Çin’in kalitesi düşük ürünlerden hızla kaliteli ürünlere geçişi sektörü ciddi biçimde etkiyecek.
Çin’deki orta sınıfın hızla yükselmesi talep yapısını da değiştiriyor. Ayrıca Çin Avrasya’da ulaşabilirlik ve erişilebilirleri artırmak için hızlı demiryolu projelerini hızla devreye sokuyor. Örneğin, Yunanistan’da Pire limanını alan Çin şirketleri, şimdi de Pire, Selanik, Üsküp, Belgrad ve Budapeşte arasında 350 kilometrelik hızlı demiryolu 3 milyar dolar yatırımla hayata taşıyor.
Dayanıklılığı artıran “çeşitlilik” dediğimiz zaman genellikle ırk, inanç gibi kültürel çeşitlilik anlıyoruz. Asıl çeşitliliği indirgemeci anlayışın tuzaklarına yakalanmayan ‘düşünce çeşitliliği’ olarak algılamalıyız.Tarihin tekstil makineleri sektöründe önümüze çıkardığı fırsatları, düşünce çeşitliliği içinde değerlendirerek geleceğimizi planlamalıyız.
Siz tam yetkili olsaydınız hangi önlemlere öncelik verirdiniz?
Teknolojik üretim olduğu için sektör ilgilileriyle oturur ihtiyaçları netleştirir ona göre destekler verirdim.
Türkiye’ de tekstilin geliştiğini, piyasanın geliştiğini; müşteri birikimlerinin yönlendirici etkilerini dikkate alarak; sektöre nitelik kazandıran projelere pozitif ayrımcılık yapan bir teşvik sistemi uygulardım.
Finans sektörünün bütün sektörlere benzer bakış açısıyla yaklaşmasını farklılaştırır; sektörün yapısal ve ekonomik özelliklerini dikkate alan destek araçları geliştirmesini sağlar; erişebilirliği kolaylaştırırdım.
Sektörün yetişmiş işgücünü cezbedici özelliklere sahip olmasını sağlar; yüksek becerili ve yetişkin insanın rekabette artan önemini ihmal etmeden konuya yaklaşırdım.
Bizim sanayici bir ülke olmadığımızı; tüccar bakışımızın daha ağır bastığını bilerek, kazançodaklı yaklaşımı, üretim-odaklı yaklaşıma taşımak için sistemin bütün bileşen ve bağlamlarını dikkate alan politikalar geliştirirdim.

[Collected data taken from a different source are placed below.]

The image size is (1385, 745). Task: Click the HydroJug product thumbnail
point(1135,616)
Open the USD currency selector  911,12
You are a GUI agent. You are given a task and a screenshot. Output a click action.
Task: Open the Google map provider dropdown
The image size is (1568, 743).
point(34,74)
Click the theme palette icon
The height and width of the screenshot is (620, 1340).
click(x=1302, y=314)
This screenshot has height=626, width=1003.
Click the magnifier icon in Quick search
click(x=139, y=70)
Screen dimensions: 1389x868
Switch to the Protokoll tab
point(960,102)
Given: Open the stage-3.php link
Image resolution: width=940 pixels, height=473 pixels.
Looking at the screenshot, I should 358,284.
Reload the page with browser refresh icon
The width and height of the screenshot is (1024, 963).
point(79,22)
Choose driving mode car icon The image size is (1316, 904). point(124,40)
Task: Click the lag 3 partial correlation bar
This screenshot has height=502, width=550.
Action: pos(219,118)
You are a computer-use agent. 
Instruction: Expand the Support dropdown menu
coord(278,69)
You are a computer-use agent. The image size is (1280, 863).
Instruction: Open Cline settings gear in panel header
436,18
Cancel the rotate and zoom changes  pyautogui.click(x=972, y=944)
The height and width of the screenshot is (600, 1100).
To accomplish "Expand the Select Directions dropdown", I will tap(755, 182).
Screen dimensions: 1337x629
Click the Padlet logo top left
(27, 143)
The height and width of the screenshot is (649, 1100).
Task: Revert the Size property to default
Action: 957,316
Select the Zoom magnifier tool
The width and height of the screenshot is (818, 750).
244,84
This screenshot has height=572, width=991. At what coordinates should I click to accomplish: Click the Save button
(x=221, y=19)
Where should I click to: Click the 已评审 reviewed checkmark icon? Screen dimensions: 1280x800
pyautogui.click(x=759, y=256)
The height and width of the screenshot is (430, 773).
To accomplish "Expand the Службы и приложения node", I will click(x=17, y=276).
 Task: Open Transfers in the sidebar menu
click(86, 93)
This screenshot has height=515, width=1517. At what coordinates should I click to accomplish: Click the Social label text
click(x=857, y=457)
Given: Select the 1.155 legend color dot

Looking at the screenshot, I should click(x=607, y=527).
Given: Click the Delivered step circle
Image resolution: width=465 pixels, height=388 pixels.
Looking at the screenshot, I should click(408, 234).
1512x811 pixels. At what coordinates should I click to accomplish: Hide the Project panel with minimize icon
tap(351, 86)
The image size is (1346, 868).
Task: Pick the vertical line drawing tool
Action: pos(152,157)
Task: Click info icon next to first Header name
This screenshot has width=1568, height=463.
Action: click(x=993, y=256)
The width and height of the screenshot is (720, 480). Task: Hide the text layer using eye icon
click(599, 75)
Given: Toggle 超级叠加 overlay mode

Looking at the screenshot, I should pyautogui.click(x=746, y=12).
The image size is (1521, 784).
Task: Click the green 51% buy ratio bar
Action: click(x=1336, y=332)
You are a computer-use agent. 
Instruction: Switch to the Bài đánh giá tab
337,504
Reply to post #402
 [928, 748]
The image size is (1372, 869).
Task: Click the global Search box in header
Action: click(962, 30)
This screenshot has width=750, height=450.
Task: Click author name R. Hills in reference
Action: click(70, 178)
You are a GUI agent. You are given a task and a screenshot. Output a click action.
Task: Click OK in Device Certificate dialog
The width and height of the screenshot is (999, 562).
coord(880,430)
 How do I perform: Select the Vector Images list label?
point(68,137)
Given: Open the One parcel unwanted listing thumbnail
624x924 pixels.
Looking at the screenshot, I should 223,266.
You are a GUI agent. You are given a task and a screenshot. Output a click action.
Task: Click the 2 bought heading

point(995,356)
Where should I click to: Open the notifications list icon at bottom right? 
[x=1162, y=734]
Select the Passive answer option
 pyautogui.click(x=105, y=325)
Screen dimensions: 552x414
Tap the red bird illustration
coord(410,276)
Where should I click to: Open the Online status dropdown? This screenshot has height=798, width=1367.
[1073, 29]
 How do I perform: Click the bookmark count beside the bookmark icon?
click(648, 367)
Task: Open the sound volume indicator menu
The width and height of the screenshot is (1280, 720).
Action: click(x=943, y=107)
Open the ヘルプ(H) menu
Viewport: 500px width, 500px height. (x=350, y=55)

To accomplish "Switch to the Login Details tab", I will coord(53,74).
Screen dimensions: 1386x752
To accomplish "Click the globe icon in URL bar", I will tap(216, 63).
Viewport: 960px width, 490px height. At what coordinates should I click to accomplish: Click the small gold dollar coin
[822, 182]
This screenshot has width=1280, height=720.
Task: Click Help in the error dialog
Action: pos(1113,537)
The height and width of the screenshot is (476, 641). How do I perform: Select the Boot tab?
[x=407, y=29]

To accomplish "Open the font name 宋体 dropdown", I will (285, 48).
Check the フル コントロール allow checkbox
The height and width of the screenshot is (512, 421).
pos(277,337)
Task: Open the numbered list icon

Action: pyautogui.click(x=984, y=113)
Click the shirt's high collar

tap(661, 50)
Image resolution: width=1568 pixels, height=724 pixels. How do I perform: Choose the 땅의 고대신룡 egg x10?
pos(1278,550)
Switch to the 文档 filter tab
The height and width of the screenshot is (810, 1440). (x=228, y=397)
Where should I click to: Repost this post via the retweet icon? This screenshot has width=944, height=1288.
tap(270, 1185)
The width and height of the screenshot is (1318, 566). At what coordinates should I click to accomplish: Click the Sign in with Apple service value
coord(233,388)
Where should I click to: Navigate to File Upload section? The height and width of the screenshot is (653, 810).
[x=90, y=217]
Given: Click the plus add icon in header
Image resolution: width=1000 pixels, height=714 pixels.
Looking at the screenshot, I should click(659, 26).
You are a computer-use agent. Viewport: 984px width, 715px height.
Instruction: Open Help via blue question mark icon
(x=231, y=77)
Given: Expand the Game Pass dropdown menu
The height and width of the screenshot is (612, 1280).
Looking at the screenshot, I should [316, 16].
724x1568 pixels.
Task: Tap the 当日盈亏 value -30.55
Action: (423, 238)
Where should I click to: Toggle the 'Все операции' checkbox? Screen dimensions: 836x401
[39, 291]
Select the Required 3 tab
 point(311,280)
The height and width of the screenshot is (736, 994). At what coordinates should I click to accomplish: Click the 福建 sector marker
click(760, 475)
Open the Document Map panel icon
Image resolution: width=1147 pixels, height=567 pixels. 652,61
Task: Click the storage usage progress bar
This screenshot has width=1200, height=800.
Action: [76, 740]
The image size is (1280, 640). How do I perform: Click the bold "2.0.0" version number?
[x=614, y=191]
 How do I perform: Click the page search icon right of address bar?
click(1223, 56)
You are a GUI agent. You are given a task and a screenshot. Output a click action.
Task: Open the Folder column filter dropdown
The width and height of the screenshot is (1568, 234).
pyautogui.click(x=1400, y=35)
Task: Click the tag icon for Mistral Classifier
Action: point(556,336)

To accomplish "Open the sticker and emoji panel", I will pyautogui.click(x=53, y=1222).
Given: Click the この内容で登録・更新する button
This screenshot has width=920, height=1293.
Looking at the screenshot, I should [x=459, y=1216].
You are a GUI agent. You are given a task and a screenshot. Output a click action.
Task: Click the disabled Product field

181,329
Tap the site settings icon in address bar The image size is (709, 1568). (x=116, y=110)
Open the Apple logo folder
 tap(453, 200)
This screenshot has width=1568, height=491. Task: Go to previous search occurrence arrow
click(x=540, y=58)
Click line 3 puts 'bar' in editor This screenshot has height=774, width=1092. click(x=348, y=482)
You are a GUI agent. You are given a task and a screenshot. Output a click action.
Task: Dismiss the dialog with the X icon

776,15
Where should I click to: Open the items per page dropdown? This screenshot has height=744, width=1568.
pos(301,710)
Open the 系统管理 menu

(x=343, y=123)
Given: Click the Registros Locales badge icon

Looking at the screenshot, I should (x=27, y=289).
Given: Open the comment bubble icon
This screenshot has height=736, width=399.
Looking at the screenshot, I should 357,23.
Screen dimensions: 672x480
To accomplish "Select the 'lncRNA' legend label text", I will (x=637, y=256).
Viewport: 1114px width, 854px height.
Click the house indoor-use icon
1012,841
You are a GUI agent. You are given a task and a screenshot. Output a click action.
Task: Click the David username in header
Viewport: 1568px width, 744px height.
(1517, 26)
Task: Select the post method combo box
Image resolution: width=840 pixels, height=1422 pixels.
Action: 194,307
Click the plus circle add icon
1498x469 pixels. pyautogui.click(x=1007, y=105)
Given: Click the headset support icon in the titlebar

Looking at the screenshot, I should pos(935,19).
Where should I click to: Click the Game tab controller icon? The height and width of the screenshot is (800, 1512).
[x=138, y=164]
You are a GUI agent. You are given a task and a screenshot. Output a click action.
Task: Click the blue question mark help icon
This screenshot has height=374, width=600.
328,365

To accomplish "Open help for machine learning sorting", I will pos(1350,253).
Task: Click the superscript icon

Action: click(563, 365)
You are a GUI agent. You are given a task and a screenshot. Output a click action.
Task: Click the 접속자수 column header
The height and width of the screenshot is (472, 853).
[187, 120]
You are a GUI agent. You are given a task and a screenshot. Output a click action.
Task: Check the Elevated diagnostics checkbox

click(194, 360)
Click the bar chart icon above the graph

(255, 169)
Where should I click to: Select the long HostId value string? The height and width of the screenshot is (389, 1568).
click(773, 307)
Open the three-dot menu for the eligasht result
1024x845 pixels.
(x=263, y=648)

Yeni nesillerin bu tip sektörlerden uzaklaşmasının sakıncalarını giderecek özendiricileri uygulamaya sokardım.
Türkiye geleceğe yönelik ne yapmalı?
Ar-Ge tek başına olmaz, girişimciler, üniversiteler ve kamu yönetimi güçlü işbirliği yapmalı.
Sanayiciler Ar-Ge merkezlerinden aldıklarını uygulama alanına taşımada destek vermeli.
Akademik buluş sevinci, üreticinin dönüştürme sevinciyle birleştirilmeli ki etkili sonuç alınsın.
Biz bu köprüyü tam olarak kuramadık, ivedilikle kurmamız gerekiyor.
Teşvik sistemleri geri-bildirim döngüsüyle gelişmeleri güçlendirmeli, proje odaklı titizlikle izlenmeli.
Sektörü genç nesillerin ilgi alanına sokacak önlemler alınmalı; giderek azalan ilginin tehlikesi gözden ırak tutulmamalıdır.